Tuesday, July 4, 2017

Cold Summer by Gwen Cole

This review was written by: C
Received: Library
Date of Publication: May 2017
Pages: 322
Stars: 3.5/5

Official Summary:

Today, he’s a high school dropout with no future.
Tomorrow, he’s a soldier in World War II.

Kale Jackson has spent years trying to control his time-traveling ability but hasn’t had much luck. One day he lives in 1945, fighting in the war as a sharpshooter and helplessly watching soldiers—friends—die. Then the next day, he’s back in the present, where WWII has bled into his modern life in the form of PTSD, straining his relationship with his father and the few friends he has left. Every day it becomes harder to hide his battle wounds, both physical and mental, from the past.

When the ex-girl-next-door, Harper, moves back to town, thoughts of what could be if only he had a normal life begin to haunt him. Harper reminds him of the person he was before the PTSD, which helps anchor him to the present.

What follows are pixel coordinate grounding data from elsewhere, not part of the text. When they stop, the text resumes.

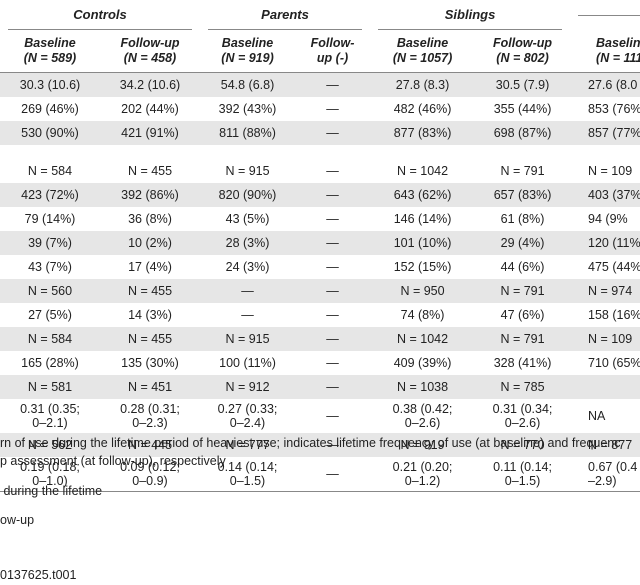 The width and height of the screenshot is (640, 585). I want to click on table-cell: 643 (62%), so click(423, 195).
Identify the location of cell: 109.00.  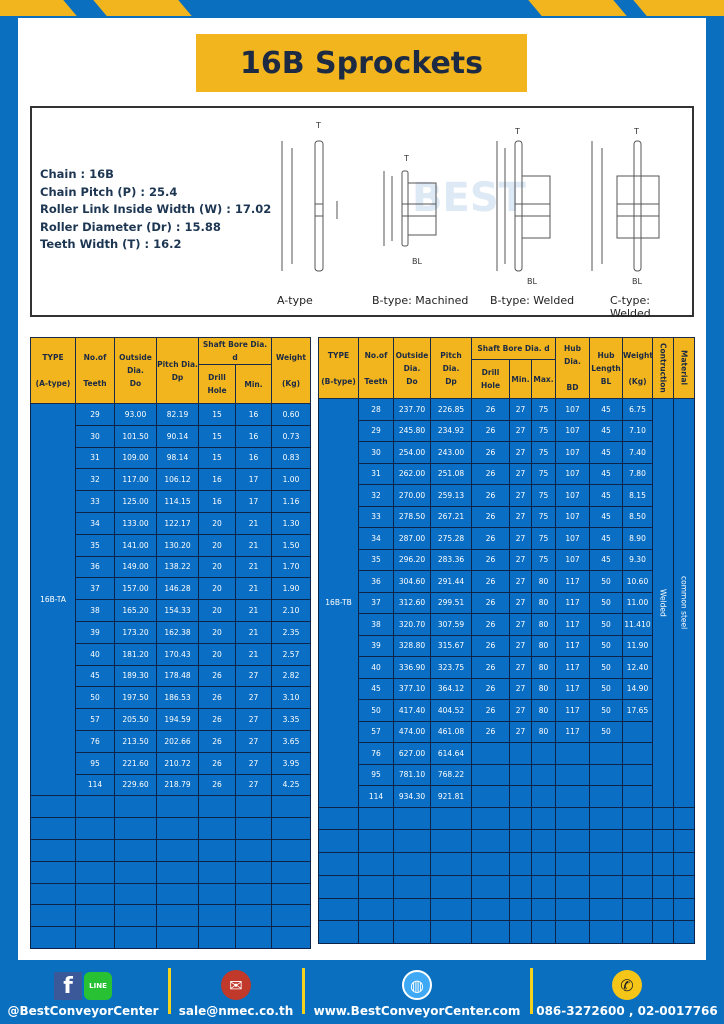
(136, 458).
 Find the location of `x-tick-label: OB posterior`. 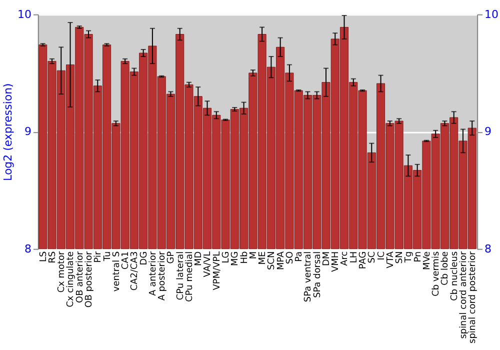

x-tick-label: OB posterior is located at coordinates (90, 280).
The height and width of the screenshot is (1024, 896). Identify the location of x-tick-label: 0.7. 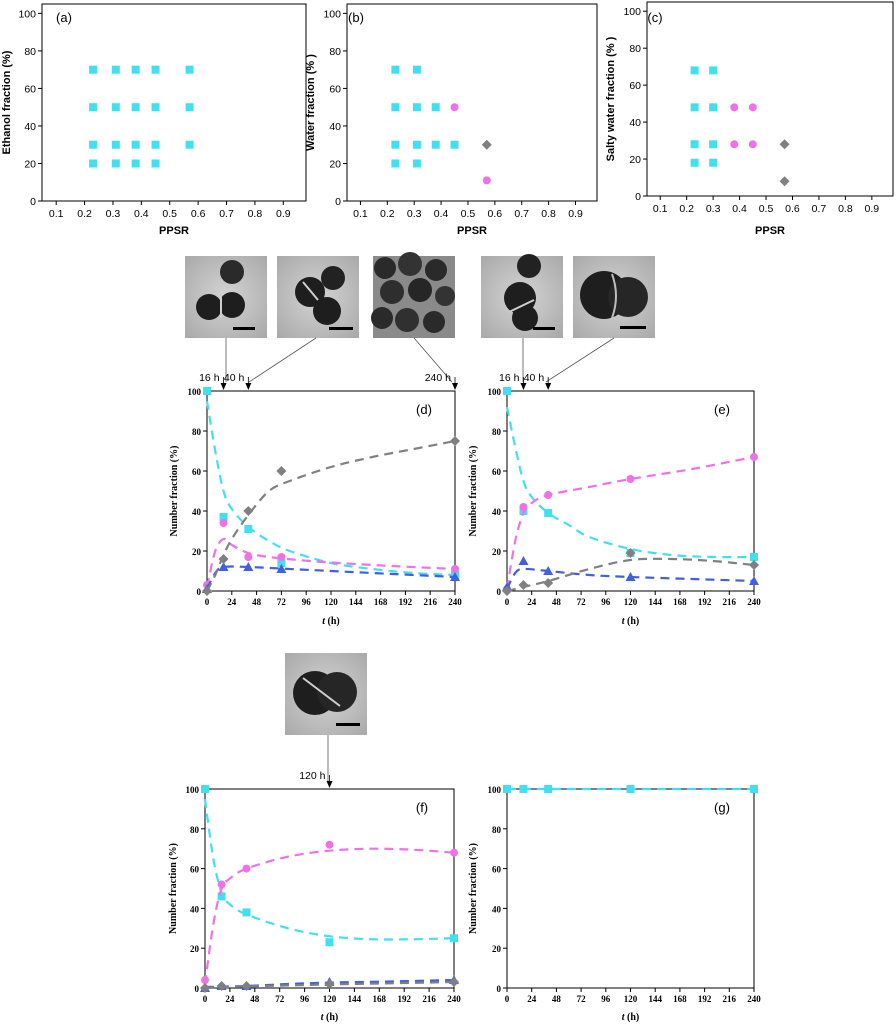
(226, 214).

With practice, maybe Kale could remain in the present permanently and never step foot on a battlefield again. Maybe he can have the normal life he craves.

But then Harper finds Kale’s name in a historical article—and he’s listed as a casualty of the war. Kale knows now that he must learn to control his time-traveling ability to save himself and his chance at a life with Harper. Otherwise, he’ll be killed in a time where he doesn’t belong by a bullet that was never meant for him.

My Thoughts:

“Sometimes when you go through things, you bottle them up inside and try to act like everything is fine. Because you want to forget they ever happened. But you have to trust me when I say that doesn't work. In order for you to move on, you have to let them out.”
― Gwen Cole, Cold Summer 

 Time travel is a concept that I love to find in books. However, its inclusion can result in the story following one of two paths: time travel takes far too much precedence and convolutes the story with overcomplicated events and technicalities (for me, this happened with Pathfinder) or the concept isn't thought out well enough, resulting in plot holes and the inclusion of time travel becoming lackluster. However, with Cold Summer, Cole didn't overcomplicate any aspects of time travel, which surprised me. She made the explanation of Kale's abilities simple and to the point, which I greatly appreciated, but was slightly disappointed that there really wasn't much else to it.

Cold Summer reminds me of The Time Traveler's Wife in the sense that the main male protagonist will eventually die as a result of his time traveling abilities. This definitely peaked my interest and I just had to know how the story would unfold. I also found a happy medium of time travel and emotional depth/development of characters. Kale and Harper have a mature and fleshed out relationship that I fell in love with. Bonus, the two are just too freaking adorable together. 

It was strange that Kale went from traveling infrequently to random points in the past (he has never traveled to the future) to traveling every three or four days to World War II where he was mistaken as an enlisted soldier, forcing him to fight and come to terms with his new reality -- killing Germans. He was stuck in a terrible situation and he came back to the present with a lot of baggage, including PTSD. What made it even worse was that only a handful of people actually believed that he traveled to the past, and his parents were not in that category. His mother eventually left and his father simply believes that Kale's running away from home or disappearing for selfish reasons. Thus, Kale has an extremely strained relationship with his dad.

Kale's circumstances and gift make him a broken character and this just made him even more interesting, especially when he has to come to terms with the reason as to why he has been time traveling more frequently. Cole also makes a point of bringing up the fact that maybe the universe has a plan for Kale and that his excursions could occur simply because he is capable of making even the slightest of good impacts. I also loved the fact that Harper respected Kale's secrets. She promised never to ask where he went when he disappeared and he in turn promised that he would always come back to her. They had such a sweet relationship and it just made the story so much better. Also, Harper was a gamer and often wore various video game related t-shirts, which I can appreciate.

There were a couple things that did bug me about the book, but only one involved travel. It was a little too good to be true that Kale could disappear from World War II without anyone noticing. This just seemed a little strange. I understood that he reappeared pretty much exactly when and where he disappeared. However, wouldn't someone have noticed, especially when Kale was in a foxhole with a fellow soldier? The second aspect that got under my skin was the fact that Kale's father didn't believe his son could travel through time for probably a decade, but all of a sudden he believed once Kale's brother tried to talk to him. The change seemed far too sudden and a little unbelievable. However, I did enjoy the book in the end.